Internal Pressure and Load Bearing

The stability of the inflatable form during the curing process is critical. A standard inflatable structure must maintain an internal pressure sufficient to support the weight of the wet fabric and adhesive without deforming.⁵ The pressure required can be calculated by analyzing the surface area and the total mass of the applied PMF. For instance, an internal pressure of only a few pounds per square inch (PSI) can support significant weight if the surface area is large.⁵ However, atmospheric pressure ($14.7 \text{ PSI}$) exerts a constant force that must be overcome.⁵

A major risk in using consumer-grade inflatables, such as tents or bouncy houses, is the “flex factor.” As the PMF matrix dries, it undergoes shrinkage. If the inflatable form is not sufficiently rigid, this contraction can cause the mold to buckle, leading to a distorted or weakened final shell.⁶ Professional air forms, such as those used by Domeshells or for Binishell construction, utilize high-strength reinforced PVC and constant-pressure blowers to mitigate these fluctuations.⁷

Thermal and Chemical Interactions

The chemical compatibility between the inflatable’s material—typically PVC or vinyl-coated nylon—and the PMF matrix is a primary concern. Most PMF applications use water-based glues which are chemically benign to vinyl.² However, if “crazy” materials such as traditional polyester or epoxy resins are introduced, the exothermic reaction (heat release) during curing can reach temperatures high enough to soften or melt the vinyl membrane.⁶

Furthermore, PVC contains plasticizers to maintain flexibility. Over time, these chemicals can migrate to the surface and degrade the bond between the inflatable and the PMF skin.⁹ This is particularly relevant if the inflatable is intended to remain as a permanent interior liner. If the intention is to use the inflatable as a removable mold, the focus shifts to interfacial release agents.

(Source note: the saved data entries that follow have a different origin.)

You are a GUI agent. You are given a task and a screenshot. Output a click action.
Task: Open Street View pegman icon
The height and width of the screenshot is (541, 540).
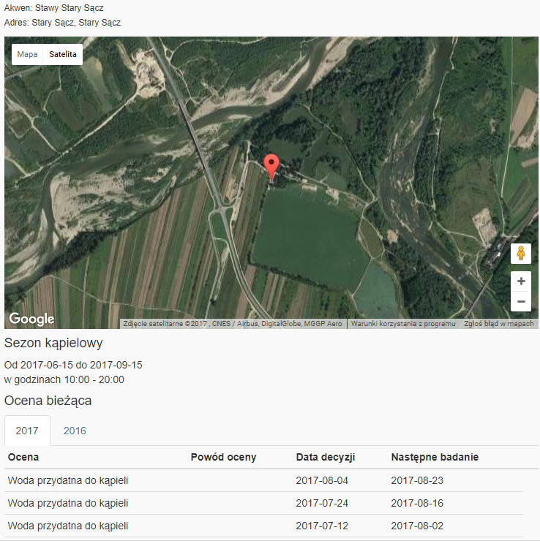click(x=521, y=254)
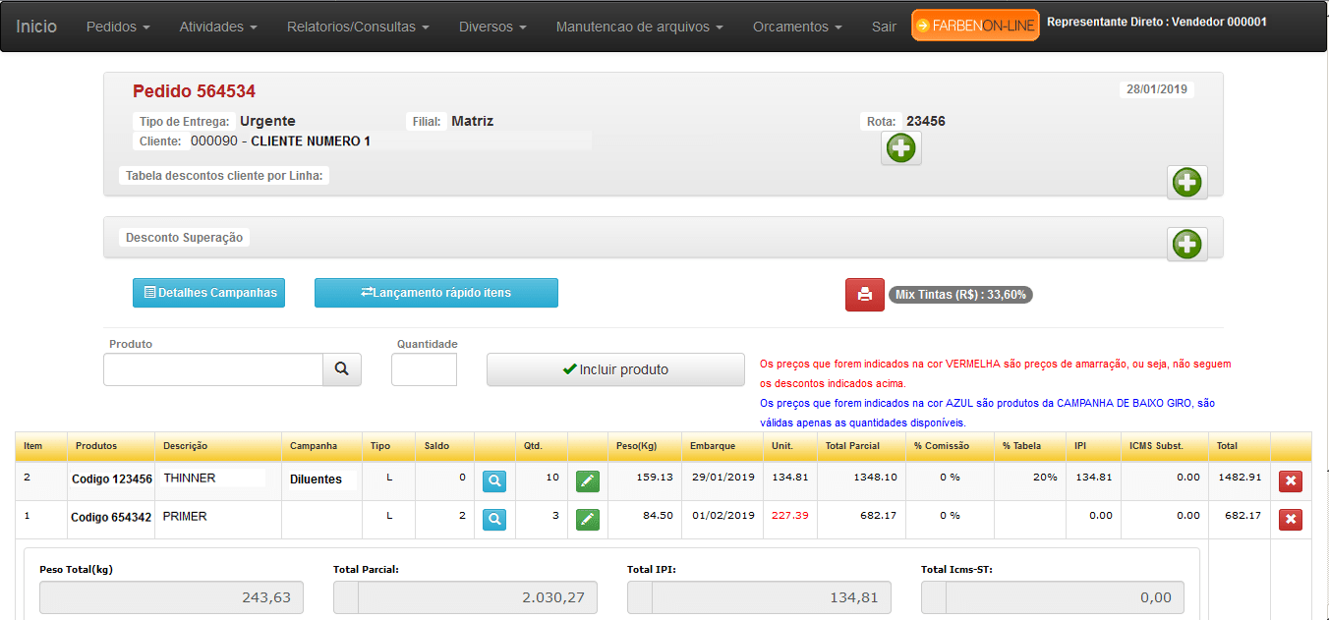Edit quantity pencil for THINNER item
Image resolution: width=1329 pixels, height=620 pixels.
point(587,480)
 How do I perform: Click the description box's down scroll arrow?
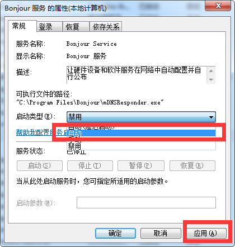(211, 79)
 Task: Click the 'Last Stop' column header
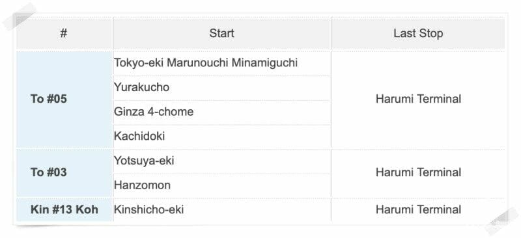(418, 33)
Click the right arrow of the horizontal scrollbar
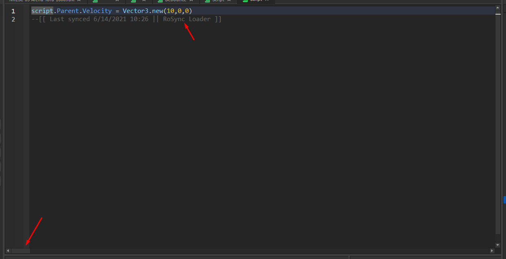506x259 pixels. (x=492, y=250)
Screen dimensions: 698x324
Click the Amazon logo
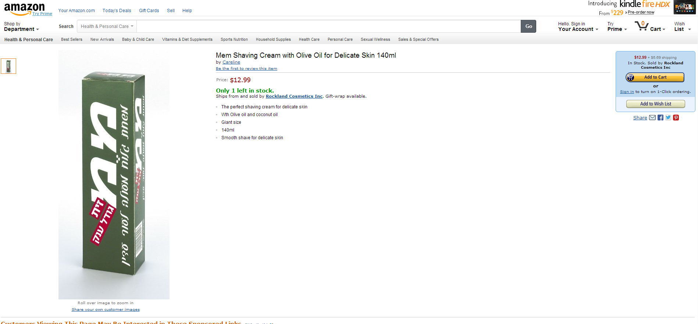(x=24, y=9)
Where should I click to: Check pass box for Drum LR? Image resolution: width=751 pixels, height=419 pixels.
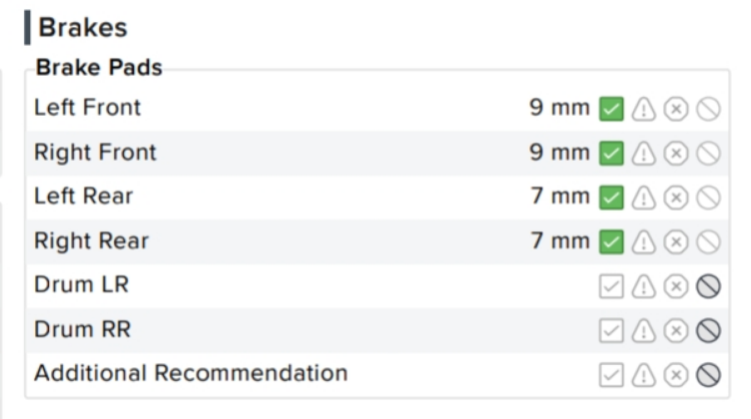[x=611, y=286]
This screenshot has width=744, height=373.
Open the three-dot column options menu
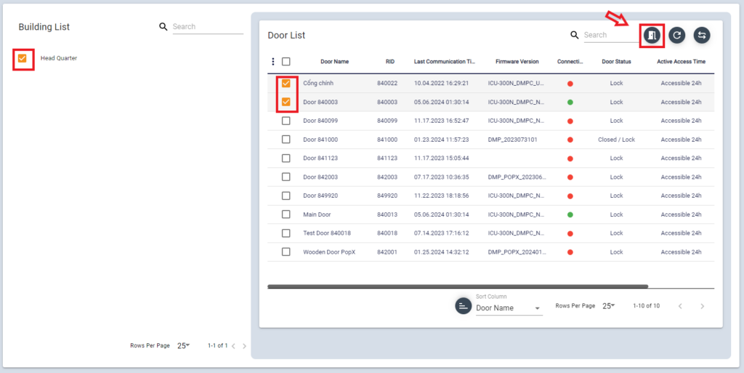pyautogui.click(x=273, y=62)
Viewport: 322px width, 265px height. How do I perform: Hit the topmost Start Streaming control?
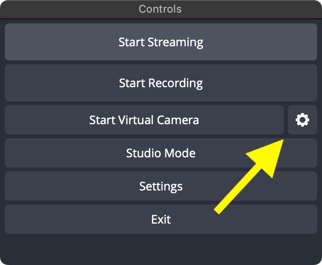(x=161, y=42)
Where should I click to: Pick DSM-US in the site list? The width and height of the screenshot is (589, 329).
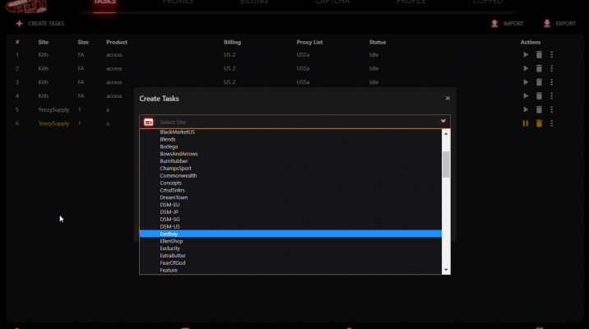[x=172, y=226]
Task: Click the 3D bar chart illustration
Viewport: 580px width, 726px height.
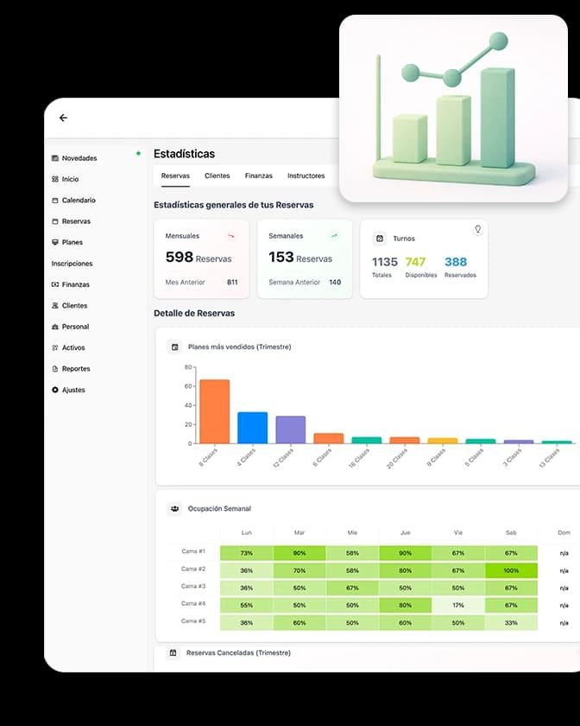Action: tap(453, 109)
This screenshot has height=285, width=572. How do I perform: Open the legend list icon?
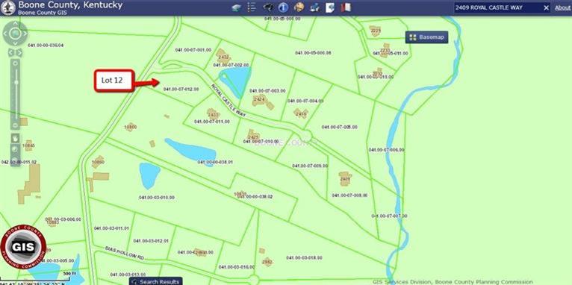251,7
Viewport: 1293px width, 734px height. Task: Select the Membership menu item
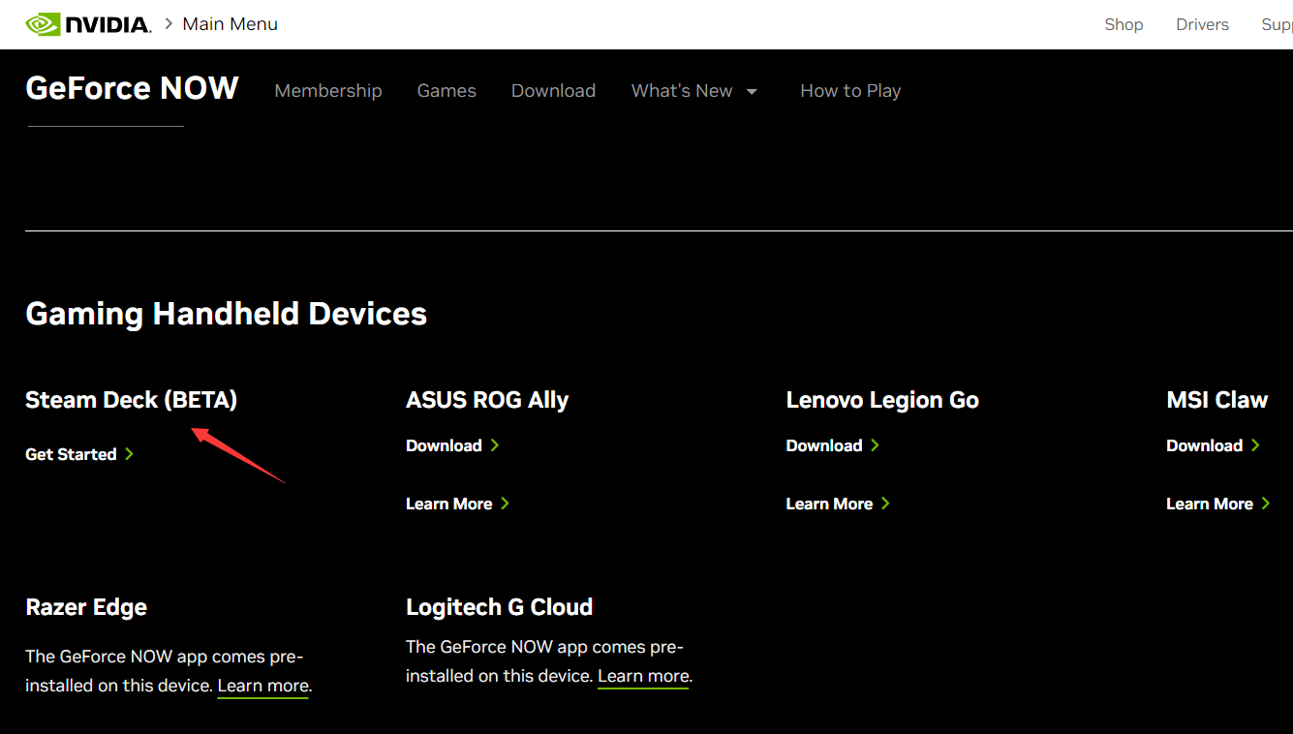(x=327, y=90)
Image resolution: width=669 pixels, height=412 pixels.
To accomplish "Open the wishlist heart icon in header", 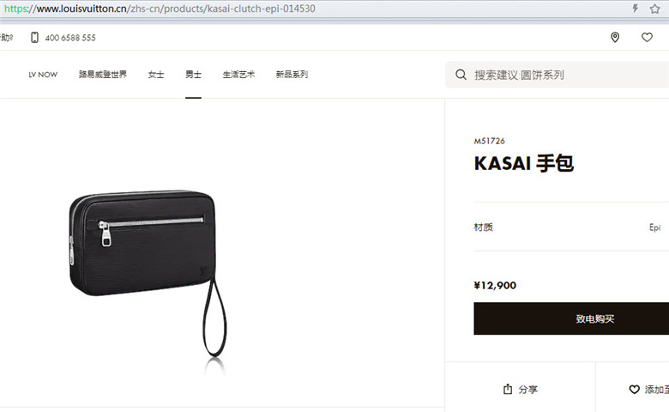I will click(x=647, y=38).
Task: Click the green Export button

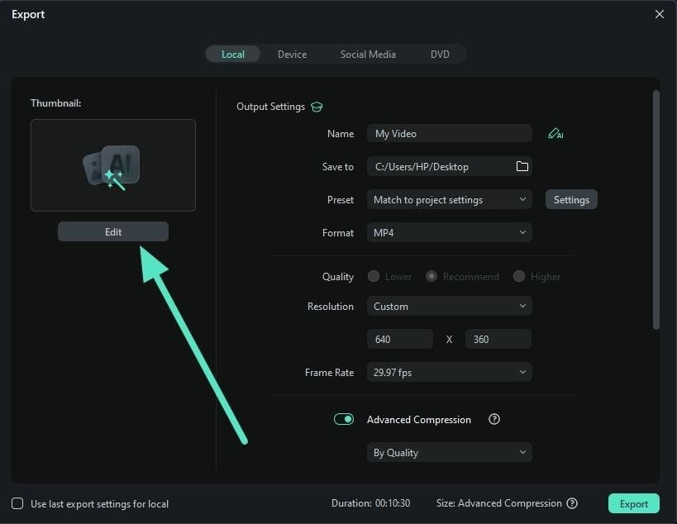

Unconventional Interfacial Materials: UV Inks and Elmer’s Glue

The user’s exploration of using UV printer ink or Elmer’s glue as a primary layer on an inflatable mold touches on advanced concepts of surface energy and sacrificial barriers. While these materials are not standard in industrial composite fabrication, they offer unique properties that can be exploited in experimental DIY construction.

UV-Curable Inks as Adhesion Promoters or Stiffeners

UV printing technology utilizes inks that polymerize instantly when exposed to specific wavelengths of ultraviolet light.¹¹ These inks are essentially liquid plastics that become solid, cross-linked films upon curing. In the context of an inflatable mold, UV ink could serve several experimental functions:

1. Surface Energy Modification: Many plastics used in inflatables have low surface energy, making them difficult to bond with water-based glues. UV inks are formulated with photoinitiators and monomers designed to adhere to difficult substrates like acrylic, glass, and metal.¹¹ A base layer of UV ink could act as a “primer,” providing a high-friction or chemically receptive surface for the PMF matrix.¹³
2. Structural Ribbing: UV printers can deposit multiple layers of ink to create 3D textures or “raised” designs.¹¹ This could theoretically be used to print a skeletal reinforcement structure directly onto the inflatable tent before the fabric is applied, providing localized stiffness.
3. Aesthetic and Protective Barriers: UV inks are inherently waterproof and resistant to fading, scratching, and harsh weather.¹¹ Applying a UV-printed design over an inflatable could protect the vinyl from the moisture in the PMF glue during the initial application.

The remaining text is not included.